= Drury Mansion =

Mansion in Ohio, United States

The Drury Mansion in Cleveland, Ohio was built in 1912. Originally a residence, it later became home to the Drury Club, a social club from 1939 to 1947. The 34 room 25,000 square foot mansion at 8615 Euclid Avenue was built for Francis Edison Drury (1850-1932), an industrial innovator and foundry owner. In 1925 he relocated to Cedar Hill Farm in Gates Mills, Ohio. That new home, a larger version of the Drury Mansion, is now part of Gilmour Academy. The original Drury Mansion became Crittenton Home, housing unwed mothers. It then served as a Reintegration Clinic until 1989 when the Cleveland Clinic acquired it for use as an event space and conference center.

Meade & Hamilton was the architectural firm that designed it.

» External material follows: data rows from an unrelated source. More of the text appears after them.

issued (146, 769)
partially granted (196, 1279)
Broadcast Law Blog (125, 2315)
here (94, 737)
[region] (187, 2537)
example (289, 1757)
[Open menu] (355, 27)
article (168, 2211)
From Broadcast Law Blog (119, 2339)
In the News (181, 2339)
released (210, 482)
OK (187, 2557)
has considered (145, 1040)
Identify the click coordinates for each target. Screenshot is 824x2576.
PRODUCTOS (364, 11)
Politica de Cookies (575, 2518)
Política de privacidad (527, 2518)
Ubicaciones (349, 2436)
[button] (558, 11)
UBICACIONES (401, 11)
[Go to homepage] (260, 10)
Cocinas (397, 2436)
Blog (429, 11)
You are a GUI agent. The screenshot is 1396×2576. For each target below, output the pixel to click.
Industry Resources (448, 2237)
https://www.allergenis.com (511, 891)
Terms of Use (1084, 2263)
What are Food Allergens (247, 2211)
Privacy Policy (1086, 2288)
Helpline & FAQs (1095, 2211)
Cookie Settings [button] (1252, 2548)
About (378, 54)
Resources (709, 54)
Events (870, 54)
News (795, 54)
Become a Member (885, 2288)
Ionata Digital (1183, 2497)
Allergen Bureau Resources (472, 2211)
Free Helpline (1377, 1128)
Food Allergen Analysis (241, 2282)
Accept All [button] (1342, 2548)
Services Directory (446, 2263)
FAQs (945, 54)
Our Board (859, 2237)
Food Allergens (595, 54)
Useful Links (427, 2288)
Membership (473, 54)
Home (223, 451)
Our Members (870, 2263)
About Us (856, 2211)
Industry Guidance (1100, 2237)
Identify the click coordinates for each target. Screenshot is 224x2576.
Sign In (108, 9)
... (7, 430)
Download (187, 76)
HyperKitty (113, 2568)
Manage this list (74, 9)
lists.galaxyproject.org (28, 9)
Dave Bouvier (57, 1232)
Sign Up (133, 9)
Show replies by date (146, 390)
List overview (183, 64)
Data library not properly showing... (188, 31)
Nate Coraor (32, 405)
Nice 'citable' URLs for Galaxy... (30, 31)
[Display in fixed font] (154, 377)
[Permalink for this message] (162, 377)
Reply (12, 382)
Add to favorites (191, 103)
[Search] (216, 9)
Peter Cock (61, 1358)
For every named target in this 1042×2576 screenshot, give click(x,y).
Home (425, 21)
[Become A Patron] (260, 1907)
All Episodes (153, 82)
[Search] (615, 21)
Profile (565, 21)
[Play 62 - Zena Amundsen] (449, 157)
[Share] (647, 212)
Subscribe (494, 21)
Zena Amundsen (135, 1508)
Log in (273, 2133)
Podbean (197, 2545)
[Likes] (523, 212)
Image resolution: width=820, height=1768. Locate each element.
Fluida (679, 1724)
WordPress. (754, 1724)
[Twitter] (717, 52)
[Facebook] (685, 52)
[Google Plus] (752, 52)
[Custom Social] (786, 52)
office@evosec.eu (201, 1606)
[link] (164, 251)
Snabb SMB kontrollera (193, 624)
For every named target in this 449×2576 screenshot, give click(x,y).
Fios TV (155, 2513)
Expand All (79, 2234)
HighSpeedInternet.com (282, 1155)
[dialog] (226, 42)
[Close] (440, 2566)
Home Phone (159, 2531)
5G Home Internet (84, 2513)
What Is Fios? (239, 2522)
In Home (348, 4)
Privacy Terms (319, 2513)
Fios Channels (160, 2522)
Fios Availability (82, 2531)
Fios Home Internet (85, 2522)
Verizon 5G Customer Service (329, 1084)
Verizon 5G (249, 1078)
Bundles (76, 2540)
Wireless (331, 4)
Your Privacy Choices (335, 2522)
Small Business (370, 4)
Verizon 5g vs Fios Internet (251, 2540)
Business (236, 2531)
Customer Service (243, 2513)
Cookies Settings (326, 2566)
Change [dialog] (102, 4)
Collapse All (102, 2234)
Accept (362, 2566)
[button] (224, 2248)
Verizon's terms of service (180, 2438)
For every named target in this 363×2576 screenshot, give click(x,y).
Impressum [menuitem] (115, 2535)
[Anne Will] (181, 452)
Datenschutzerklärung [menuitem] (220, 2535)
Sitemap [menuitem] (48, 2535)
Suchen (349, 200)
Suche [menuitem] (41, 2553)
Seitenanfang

Drury purchased the estate across the street and made it a formal garden with reflecting pools, pond, pagoda, and greenhouse. The Cleveland Play House was built on the site after it was donated by Drury.

Drury was a Dartmouth graduate. Drury manufactured internal gear lawnmowers and kerosene stoves. He also established Cleveland Foundry Co. Drury had a son Herbert Remington Drury Sr. who became a geographer and educator.